The UK Chancellor appears to have escaped the Autumn Budget unscathed, at least initially.

This is despite a farcical pre-budget build-up, culminating in the leak of the OBR’s assessment of the outlook and the soon-to-be-announced measures roughly an hour before Rachel Reeves began speaking.

Yet we think the Chancellor should be thanking the OBR, even after this screw-up. Forecasts underpinning this budget, and governing the Chancellor’s fiscal rules, have ultimately proven very kind to Rachel Reeves, in contrast to pre-event speculation.

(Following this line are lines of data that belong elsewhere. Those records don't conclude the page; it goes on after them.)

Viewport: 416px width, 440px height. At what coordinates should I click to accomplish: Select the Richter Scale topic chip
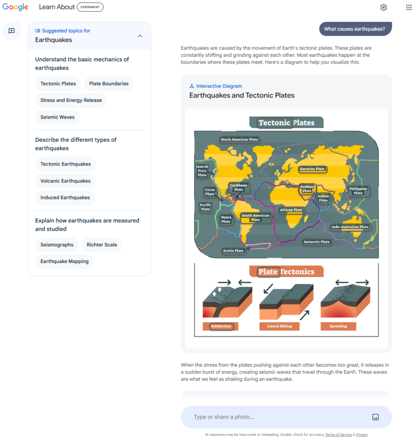point(102,244)
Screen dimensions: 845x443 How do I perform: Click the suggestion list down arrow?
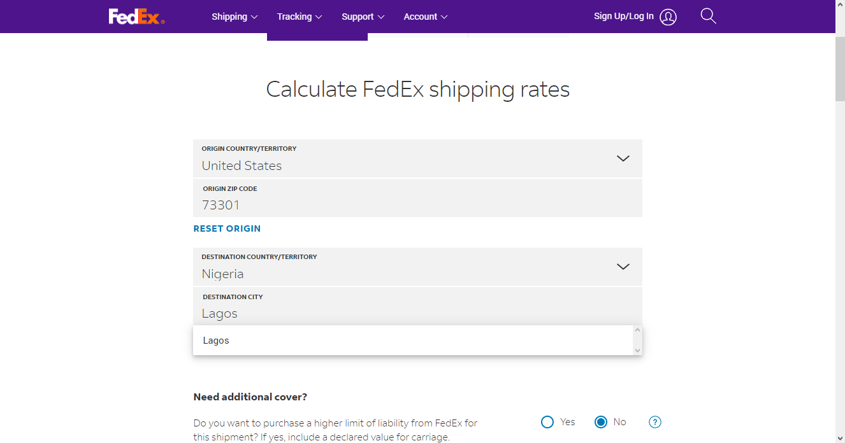(x=637, y=351)
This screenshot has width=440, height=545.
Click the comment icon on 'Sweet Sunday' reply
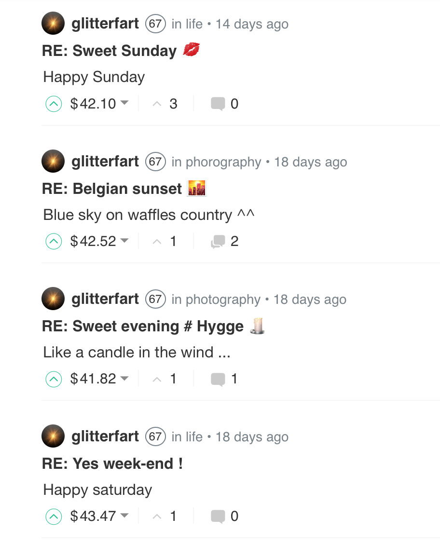(x=218, y=104)
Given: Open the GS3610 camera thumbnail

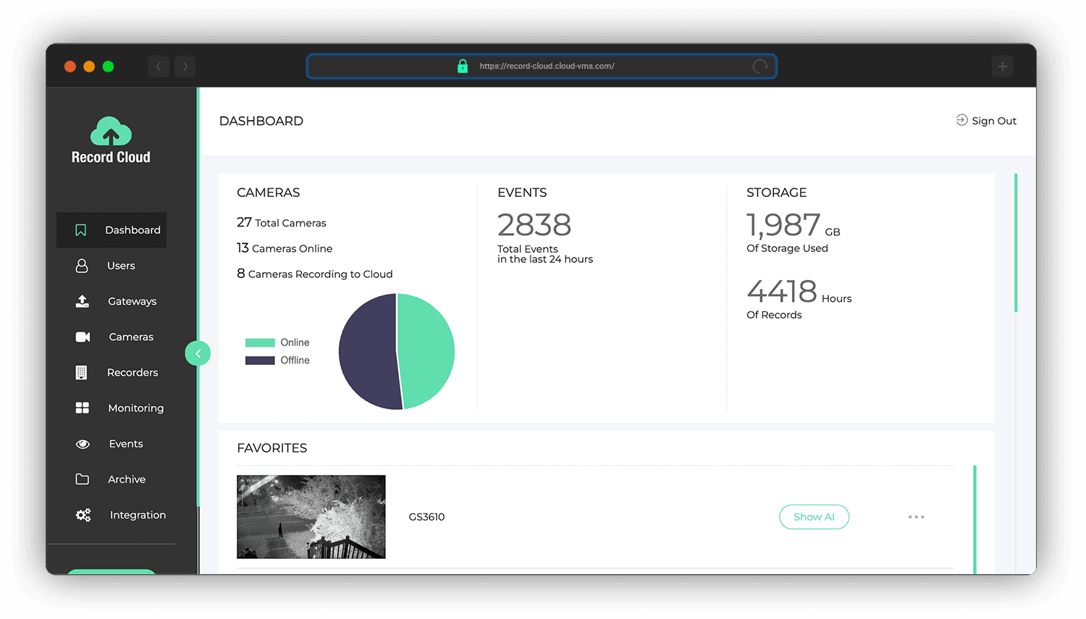Looking at the screenshot, I should [311, 517].
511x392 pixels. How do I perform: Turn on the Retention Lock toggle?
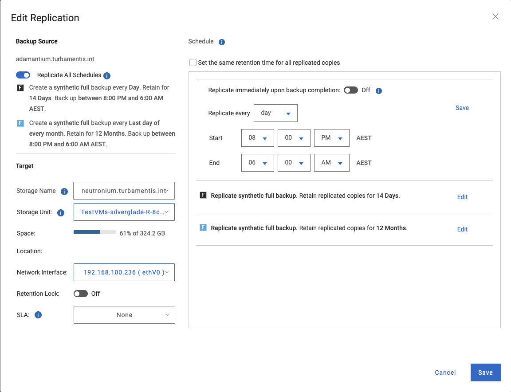[80, 294]
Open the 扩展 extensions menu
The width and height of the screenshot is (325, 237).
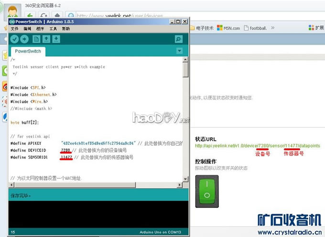coord(315,28)
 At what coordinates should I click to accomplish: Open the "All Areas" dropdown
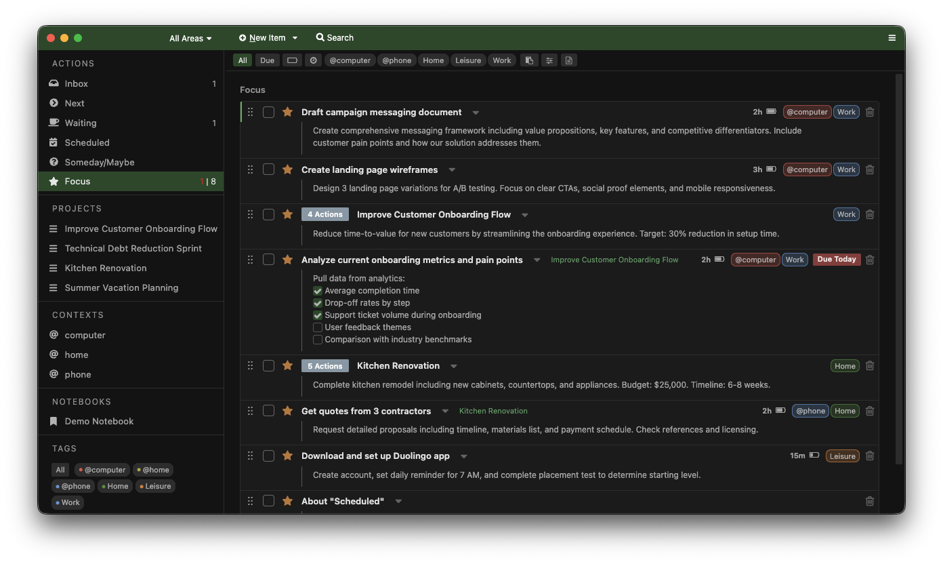190,38
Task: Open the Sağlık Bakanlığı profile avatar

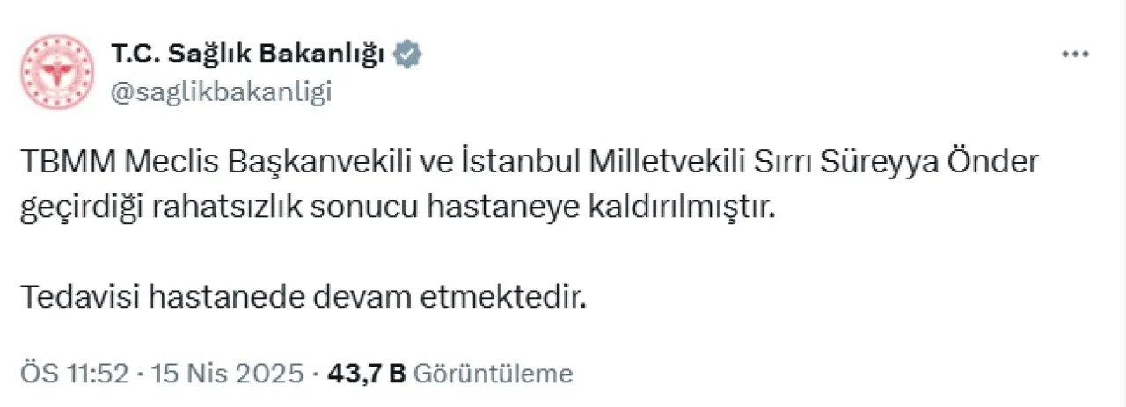Action: (x=58, y=72)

Most importantly, there was ultimately no black hole for the government to fill, in contrast to pre-announcement speculation. Indeed, this was true even after a widely expected downgrade to productivity growth estimates of 0.3pp, bringing the OBR in line with other economic forecasters. This lowers growth from 2026 onward, with the OBR now expecting real GDP to grow around 1.5% each year through to 2030, roughly 0.3pp lower than in March.

But an upward revision of prior estimates, and to growth in 2025, leaves the level of real GDP in 2029 little changed from the OBR’s March forecast.

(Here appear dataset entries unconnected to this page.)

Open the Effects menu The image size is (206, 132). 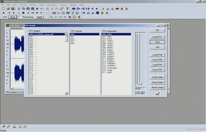[32, 5]
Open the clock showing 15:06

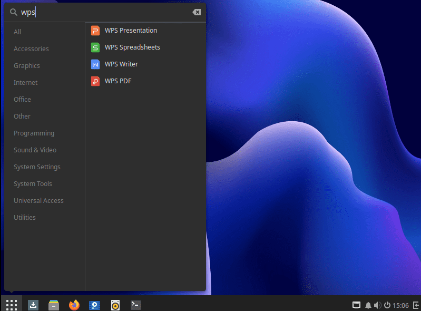pyautogui.click(x=400, y=305)
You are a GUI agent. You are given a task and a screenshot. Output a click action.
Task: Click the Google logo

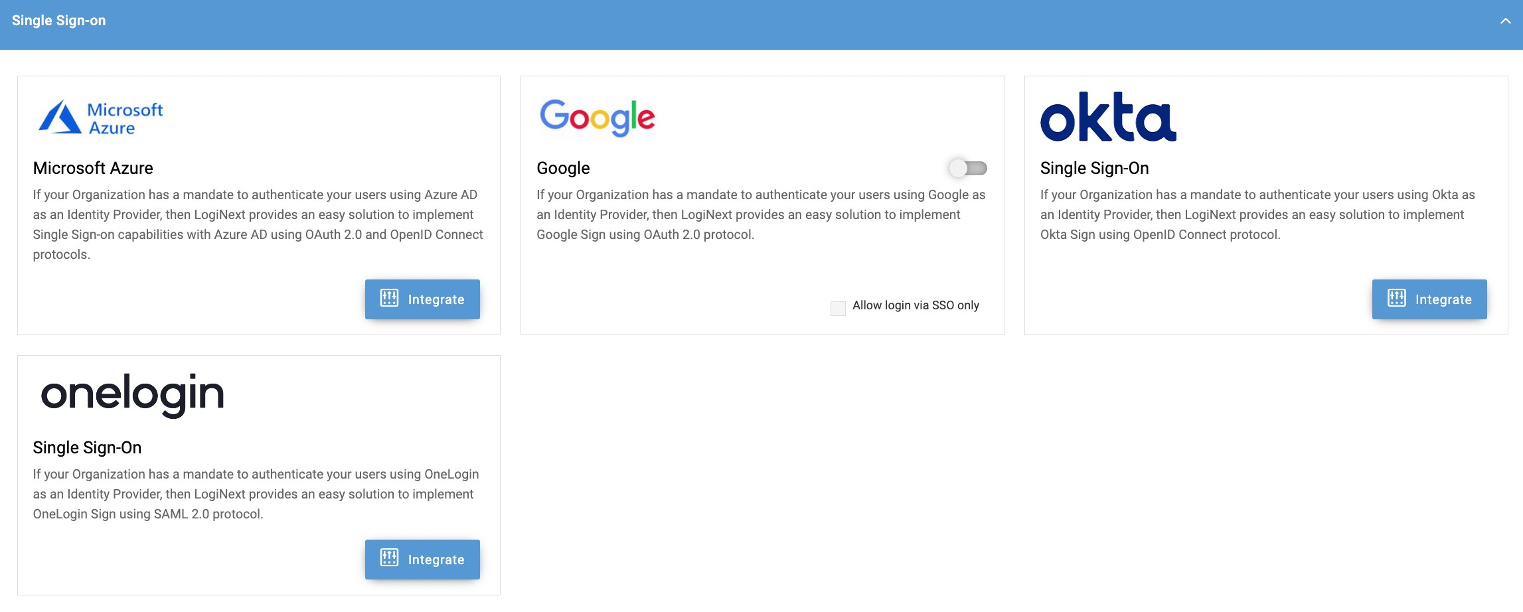[597, 118]
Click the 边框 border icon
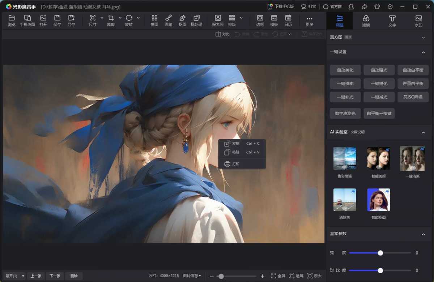Image resolution: width=434 pixels, height=282 pixels. (x=260, y=20)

More surprising was an upgrade to the OBR’s inflation forecasts. While faster price growth pushes up some areas of government spending, such as on pensions and benefits, it has also resulted in the OBR uprating wage growth projections as well. With the Chancellor having already frozen tax thresholds for the next few years in nominal terms, higher wage growth translates into an increased tax take, exacerbated by a shift in favour of labour income in this latest forecast iteration. Accounting for this, then pre-measures, the Chancellor would have met her fiscal rules by roughly £4bn in 2029/30.

Not that this stopped the Chancellor from raising taxes anyway. Policy U-turns since March, combined with additional spending commitments such as scrapping the two-child benefit cap, served to more than eliminate any remaining headroom. To offset this, the Chancellor will raise taxes by roughly £26bn in 2029/30, including via a further freeze in tax thresholds, according to the OBR’s latest numbers. The result is a £21.7bn current budget surplus in 2029/30, more than double the £9.9bn headroom projected in March.

It is notable to us that much of the fiscal consolidation implied by this greater headroom is delayed until the back end of the forecast period.

This means less of a negative growth impact up front, but much more painful tightening later down the line. It also implies greater borrowing over the period in between. In short, the Chancellor will increase borrowing to pay for higher benefits spending up front, with a promise of higher taxes in the future. That is not a mix that we think markets will ultimately view favourably, despite Reeves seeming success in disguising these key details for now.

Indeed, as the smoke clears, we expect markets to treat this budget with increasing suspicion for two main reasons.

First, we are doubtful of the claim that taxes will rise sharply immediately ahead of an election. More likely, the Chancellor will continue to defer the pain, albeit at the cost of extra borrowing. Second, we think the OBR is too overoptimistic when it comes to the short-term fortunes of the UK economy, seeing downside risks to OBR forecasts of both inflation and GDP. Thus, we are sceptical of the initial market reaction to today’s events, which has seen the pound nudging higher on an initial relief rally.

As traders dig through the details, we think many will reach a similar conclusion to us, leaving sterling risks skewed toward a reversal lower over the coming days.